Academic journal article ABA Banking Journal

Rethinking the Branch

Academic journal article ABA Banking Journal

Rethinking the Branch

Article excerpt

In rural Otsego County, New York, 120 miles north of New York City, Robert Moyer struggles to define the purpose of traditional branches in his market. Moyer is vice-chairman and CEO of Wilber National Bank, Oneonta, with $380 million in assets. Going into the summer, the bank had 11 branches, but was negotiating the acquisition of five more.

"Customers here want provision of typical banking services from a friendly employee who has been with the bank a long time," says Moyer. Such customers, he adds, do not take to automation as rapidly as their urban counterparts.

"The struggle is to deliver those services economically," says Moyer, adding that this is increasingly difficult to do in an environment where rural banks are retaining the small-dollar accounts and losing the large-dollar accounts to higher-yielding investment products.
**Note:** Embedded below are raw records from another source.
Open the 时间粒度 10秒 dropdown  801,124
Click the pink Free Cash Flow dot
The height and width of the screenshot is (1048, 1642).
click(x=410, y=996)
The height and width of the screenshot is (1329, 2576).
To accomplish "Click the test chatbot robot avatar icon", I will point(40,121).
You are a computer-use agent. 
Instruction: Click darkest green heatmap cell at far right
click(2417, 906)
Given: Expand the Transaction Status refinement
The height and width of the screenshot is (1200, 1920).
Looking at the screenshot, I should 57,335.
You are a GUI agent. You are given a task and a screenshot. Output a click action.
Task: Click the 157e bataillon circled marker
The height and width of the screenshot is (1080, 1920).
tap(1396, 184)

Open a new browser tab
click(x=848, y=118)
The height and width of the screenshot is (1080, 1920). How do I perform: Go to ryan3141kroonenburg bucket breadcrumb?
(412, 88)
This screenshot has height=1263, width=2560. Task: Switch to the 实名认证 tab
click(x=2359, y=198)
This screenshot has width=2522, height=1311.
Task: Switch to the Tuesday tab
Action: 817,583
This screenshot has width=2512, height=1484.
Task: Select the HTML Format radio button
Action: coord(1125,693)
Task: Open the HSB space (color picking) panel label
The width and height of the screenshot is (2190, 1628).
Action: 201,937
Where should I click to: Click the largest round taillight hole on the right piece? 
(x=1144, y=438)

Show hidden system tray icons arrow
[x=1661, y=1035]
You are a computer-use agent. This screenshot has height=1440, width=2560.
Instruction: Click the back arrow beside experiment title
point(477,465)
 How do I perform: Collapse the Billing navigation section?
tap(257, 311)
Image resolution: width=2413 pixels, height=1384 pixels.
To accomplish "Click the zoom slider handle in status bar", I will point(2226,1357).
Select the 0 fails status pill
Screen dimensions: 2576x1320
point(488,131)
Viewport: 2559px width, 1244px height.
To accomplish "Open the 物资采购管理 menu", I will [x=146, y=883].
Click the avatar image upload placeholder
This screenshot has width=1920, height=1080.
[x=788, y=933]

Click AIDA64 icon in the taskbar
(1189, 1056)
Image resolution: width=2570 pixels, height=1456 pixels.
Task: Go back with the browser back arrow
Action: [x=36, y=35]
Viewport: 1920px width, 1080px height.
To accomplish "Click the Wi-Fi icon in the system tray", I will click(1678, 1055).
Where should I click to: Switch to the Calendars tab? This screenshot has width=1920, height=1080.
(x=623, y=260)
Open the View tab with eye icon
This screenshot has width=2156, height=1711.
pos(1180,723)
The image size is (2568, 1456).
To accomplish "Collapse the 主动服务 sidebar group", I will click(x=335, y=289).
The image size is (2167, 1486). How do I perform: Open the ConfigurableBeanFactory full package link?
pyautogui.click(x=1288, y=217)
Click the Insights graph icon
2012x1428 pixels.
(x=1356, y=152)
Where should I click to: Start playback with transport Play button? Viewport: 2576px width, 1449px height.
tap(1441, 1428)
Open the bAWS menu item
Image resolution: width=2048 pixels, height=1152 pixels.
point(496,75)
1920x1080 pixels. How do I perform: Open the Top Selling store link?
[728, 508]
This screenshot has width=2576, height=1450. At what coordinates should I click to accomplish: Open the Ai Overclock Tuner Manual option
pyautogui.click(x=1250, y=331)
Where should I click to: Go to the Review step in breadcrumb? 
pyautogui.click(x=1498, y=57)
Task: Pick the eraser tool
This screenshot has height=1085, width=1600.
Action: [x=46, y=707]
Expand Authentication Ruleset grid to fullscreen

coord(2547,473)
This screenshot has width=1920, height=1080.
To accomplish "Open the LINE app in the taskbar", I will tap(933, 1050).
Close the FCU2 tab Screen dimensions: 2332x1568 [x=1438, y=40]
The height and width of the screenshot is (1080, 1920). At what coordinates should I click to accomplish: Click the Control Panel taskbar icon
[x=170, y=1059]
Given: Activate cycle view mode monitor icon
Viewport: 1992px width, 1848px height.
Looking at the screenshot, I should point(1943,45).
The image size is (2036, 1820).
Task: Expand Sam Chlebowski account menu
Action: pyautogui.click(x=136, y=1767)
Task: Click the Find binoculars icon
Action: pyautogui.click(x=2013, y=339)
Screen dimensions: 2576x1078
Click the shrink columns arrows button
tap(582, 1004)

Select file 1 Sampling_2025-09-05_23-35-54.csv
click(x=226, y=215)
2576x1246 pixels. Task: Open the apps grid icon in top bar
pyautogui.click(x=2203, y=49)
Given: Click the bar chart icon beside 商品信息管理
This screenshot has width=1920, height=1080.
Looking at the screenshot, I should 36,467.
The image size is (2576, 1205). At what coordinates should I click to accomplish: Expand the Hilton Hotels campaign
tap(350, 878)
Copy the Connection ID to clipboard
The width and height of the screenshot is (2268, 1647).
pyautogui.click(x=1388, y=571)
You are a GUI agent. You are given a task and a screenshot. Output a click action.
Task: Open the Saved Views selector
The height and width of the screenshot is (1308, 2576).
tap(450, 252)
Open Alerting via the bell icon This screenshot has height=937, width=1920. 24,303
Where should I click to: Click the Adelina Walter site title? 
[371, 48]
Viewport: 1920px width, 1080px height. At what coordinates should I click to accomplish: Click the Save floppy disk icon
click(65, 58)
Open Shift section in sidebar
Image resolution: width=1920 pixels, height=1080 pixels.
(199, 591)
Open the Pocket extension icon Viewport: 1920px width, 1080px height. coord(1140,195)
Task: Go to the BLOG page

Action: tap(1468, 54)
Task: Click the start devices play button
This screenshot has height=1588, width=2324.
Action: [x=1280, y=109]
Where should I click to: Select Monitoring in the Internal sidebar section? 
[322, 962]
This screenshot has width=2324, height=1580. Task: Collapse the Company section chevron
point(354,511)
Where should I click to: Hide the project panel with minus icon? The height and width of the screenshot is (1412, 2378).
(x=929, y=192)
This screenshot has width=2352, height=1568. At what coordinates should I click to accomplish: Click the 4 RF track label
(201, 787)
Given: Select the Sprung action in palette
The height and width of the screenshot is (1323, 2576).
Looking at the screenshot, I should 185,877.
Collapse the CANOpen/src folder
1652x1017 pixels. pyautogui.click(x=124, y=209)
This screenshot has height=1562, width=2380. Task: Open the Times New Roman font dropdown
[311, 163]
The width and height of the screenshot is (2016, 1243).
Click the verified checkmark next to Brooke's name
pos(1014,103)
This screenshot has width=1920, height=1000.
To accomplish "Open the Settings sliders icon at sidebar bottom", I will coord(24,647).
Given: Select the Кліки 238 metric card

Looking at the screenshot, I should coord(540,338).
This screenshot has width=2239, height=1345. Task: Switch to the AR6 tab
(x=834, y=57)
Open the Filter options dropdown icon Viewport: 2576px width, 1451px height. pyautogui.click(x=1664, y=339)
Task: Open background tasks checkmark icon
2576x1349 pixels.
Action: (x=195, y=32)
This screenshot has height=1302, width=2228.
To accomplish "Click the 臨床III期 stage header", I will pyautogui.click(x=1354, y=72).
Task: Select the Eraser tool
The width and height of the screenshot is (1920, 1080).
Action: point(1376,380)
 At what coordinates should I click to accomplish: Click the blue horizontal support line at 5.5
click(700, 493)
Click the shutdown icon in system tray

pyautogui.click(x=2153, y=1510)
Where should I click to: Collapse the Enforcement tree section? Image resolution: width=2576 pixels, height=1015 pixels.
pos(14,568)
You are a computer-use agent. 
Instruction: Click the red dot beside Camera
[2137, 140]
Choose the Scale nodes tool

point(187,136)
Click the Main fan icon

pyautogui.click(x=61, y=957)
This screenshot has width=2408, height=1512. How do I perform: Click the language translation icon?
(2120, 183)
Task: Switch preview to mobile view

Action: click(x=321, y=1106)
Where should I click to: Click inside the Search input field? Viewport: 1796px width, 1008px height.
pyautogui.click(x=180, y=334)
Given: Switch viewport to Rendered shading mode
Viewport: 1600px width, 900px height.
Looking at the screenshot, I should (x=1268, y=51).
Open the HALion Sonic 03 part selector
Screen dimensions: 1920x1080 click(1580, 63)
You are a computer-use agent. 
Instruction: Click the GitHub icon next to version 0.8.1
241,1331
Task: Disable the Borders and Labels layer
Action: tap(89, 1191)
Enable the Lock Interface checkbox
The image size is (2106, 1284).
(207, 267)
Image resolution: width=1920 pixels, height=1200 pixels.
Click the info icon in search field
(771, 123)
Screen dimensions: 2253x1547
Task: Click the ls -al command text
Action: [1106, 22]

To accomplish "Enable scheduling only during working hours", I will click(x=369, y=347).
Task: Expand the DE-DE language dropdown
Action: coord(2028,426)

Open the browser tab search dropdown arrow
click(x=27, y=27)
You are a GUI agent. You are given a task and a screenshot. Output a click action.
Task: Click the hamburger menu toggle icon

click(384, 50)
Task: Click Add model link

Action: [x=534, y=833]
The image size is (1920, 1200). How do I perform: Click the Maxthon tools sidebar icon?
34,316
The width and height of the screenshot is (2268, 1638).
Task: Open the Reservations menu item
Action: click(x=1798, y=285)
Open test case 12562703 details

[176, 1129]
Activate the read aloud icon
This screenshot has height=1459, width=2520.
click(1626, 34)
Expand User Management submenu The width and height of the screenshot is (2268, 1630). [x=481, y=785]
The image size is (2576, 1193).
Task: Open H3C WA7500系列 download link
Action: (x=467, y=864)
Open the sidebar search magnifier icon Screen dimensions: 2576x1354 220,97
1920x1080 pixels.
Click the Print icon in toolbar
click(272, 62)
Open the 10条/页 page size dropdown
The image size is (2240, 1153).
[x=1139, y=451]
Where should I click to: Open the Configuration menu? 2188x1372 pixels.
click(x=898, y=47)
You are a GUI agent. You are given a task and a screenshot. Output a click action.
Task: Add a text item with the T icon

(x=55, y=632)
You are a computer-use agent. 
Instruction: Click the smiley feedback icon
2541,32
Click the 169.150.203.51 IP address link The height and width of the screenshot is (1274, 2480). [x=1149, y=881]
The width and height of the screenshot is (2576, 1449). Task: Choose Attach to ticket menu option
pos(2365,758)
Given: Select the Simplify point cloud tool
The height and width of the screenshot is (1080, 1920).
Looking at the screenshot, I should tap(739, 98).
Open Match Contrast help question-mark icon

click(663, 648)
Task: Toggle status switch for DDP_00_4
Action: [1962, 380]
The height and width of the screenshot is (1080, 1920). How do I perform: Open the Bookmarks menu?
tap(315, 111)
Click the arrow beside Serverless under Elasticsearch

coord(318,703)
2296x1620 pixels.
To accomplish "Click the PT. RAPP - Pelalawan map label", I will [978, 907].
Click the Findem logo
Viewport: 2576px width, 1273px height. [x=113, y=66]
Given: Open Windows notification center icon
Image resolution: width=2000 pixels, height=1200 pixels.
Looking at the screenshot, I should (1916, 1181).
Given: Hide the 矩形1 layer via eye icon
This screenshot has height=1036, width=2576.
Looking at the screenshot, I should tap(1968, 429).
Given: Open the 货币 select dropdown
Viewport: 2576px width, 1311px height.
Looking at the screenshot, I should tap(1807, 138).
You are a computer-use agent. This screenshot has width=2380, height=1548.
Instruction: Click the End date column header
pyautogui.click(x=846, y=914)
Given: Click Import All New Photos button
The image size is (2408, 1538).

"Some say you can't make any money in branches of $10 million or $15 million in deposits," Moyer continues. "We do make money on them," but the fight is uphill. The branch serves mainly as an access point to the payments mechanism--the ability to cash checks and make deposits--rather than a retail distribution center for nontraditional bank products, like mutual funds or annuities, where the industry clearly is heading.

"But how many people in a rural branch will buy annuities?" asks Moyer. "Even if you market the heck out of these products, some branches are in towns of 300 people," he notes, "and you still need to deliver the payments mechanism."

Moyer's quandary is hardly unique. Now that they've been successful getting people to stop coming into the banking office for routine transactions, banks around the country are wondering how they can get them back to sell them new products and services, like mutual funds, or should these, too, be sold by phone or computer?

The heart of the matter, of course, is the more fundamental question of what business banking is in, and where banks fit in the financial services picture. As James McDermott, president of Keefe, Bruyette & Woods observed in a recent speech, "The issue of franchise obsolescence is a real one for the banking industry over the next ten years."

The questions regarding branches are whether existing facilities are a good means to help keep the franchise alive, or whether they are a drain on banks' resources. As the remainder of this article demonstrates, there are numerous and varied opinions on the subject, which, taken together, may assist bank CEOs to shape their own strategies.

DELIVERY OPTIONS. For his part, Moyer is mulling options for delivering bank services in the future, including franchising branches, similar to convenience store franchises. In such a scenario, a bank would supply the banking resources and technical expertise, and the franchise operator would maintain the physical presence in the community but from a leaner, more efficient outlet than the traditional full-service branch.

Another thought is to combine rural bank facilities with those of other service providers, such as the post office. The operations would be run separately, of course, suggests Moyer, but the general-store approach to providing banking and other services under one roof may be worth looking at.

BRANCHES HERE TO STAY. "There's always going to be a place for a branch," believes Robert R. Mauldin, CEO of Centura Bank, a $3 billion-asset institution in Rocky Mount, N.C. "There's always going to be some need to sit down and do business face to face. But routine transactions don't necessarily have to be handled by an individual or in a branch."

Centura's market surveys indicate that upper-scale customers tend to use the branch less for routine banking transactions. "Instead, they're using electronic means, whether that's an automated teller machine, a credit card, drive-up windows, or something else," says Mauldin.